_TASK DESCRIPTION_
Once you have read the data below, please repeat all of it exactly.

-- Opening Marker --

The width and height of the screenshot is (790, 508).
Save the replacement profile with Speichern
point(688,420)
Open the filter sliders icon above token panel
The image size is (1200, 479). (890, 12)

-- Closing Marker --

_EXERCISE SOLUTION_
The width and height of the screenshot is (790, 508).
Save the replacement profile with Speichern
point(688,420)
Open the filter sliders icon above token panel
The image size is (1200, 479). (890, 12)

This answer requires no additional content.